NCATSTranslator / ReasonerAPI

NCATS Biomedical Translator Reasoners Standard API
35 stars 28 forks source link

Update TranslatorReasonerAPI.yaml #480

Closed mbrush closed 6 months ago

mbrush commented 7 months ago

added a Qnode set_id property, to support multi-curie query work.

mbrush commented 7 months ago

To discuss on 4-11-24 TRAPI Call

cbizon commented 7 months ago

@uhbrar made what I thought was a good suggestion - instead of adding a set_id and using that to hold the UUID, instead make the UUID the id of the set node and instead add a member_ids list to hold the identifiers of the members of the set. The reason I prefer that suggestion is because the results node bindings are more in line with the query that way (the qnode is bound to the set id, which is the id in the qgraph, just like any other bound node).

mbrush commented 7 months ago

@cbizon What would happen in the case of a BATCH query under Abrar's proposal. There is no set identifier created in this case. Would the list of queried CURIEs go into the ids field in this case, and the member_ids field is empty? e.g.:

query_graph: {
    nodes: {
     n00: {
         categories: [biolink:Disease]
     },
     n01: {
         ids: [hp:pheno1, hp:pheno2, hp:pheno3],
         categories: [biolink:PhenotypicFeature],
                 set_interpretation: BATCH,
                 member_ids:   -- 
     },

Contrast this to the case of a MANY or ALL set interpretation, where the ids field holds the set identifier, and the list of member CURIEs goes into the member_ids field. e.g.:

query_graph: {
    nodes: {
     n00: {
         categories: [biolink:Disease]
     },
     n01: {
         ids: uuid:a2414cb2314d235146,
         categories: [biolink:PhenotypicFeature],
                 set_interpretation: MANY,  
                 member_ids: [hp:pheno1, hp:pheno2, hp:pheno3]
     },

I see how Abrar's proposed approach adds consistency when it comes to node binding in the Result - as the answer node can always be bound to a CURIE in the ids field. But just want to be sure there would be no issues caused by the fact that the member CURIEs are sometimes in the ids field, and sometimes in the member_ids field?

ENTRIES SUPPLIED.
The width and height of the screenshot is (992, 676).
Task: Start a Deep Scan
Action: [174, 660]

---

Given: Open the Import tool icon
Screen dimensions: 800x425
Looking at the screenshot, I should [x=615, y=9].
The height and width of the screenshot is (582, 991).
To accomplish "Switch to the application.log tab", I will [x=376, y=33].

ACTIVITY. Write out the part of the set_id discussion thread from "Closed mbrush closed" to "other bound node).", word for word. The items are separate material and have no connection to the text.

FINISHED TASK.
Closed mbrush closed 6 months ago

mbrush commented 7 months ago

added a Qnode set_id property, to support multi-curie query work.

mbrush commented 7 months ago

To discuss on 4-11-24 TRAPI Call

cbizon commented 7 months ago

@uhbrar made what I thought was a good suggestion - instead of adding a set_id and using that to hold the UUID, instead make the UUID the id of the set node and instead add a member_ids list to hold the identifiers of the members of the set. The reason I prefer that suggestion is because the results node bindings are more in line with the query that way (the qnode is bound to the set id, which is the id in the qgraph, just like any other bound node).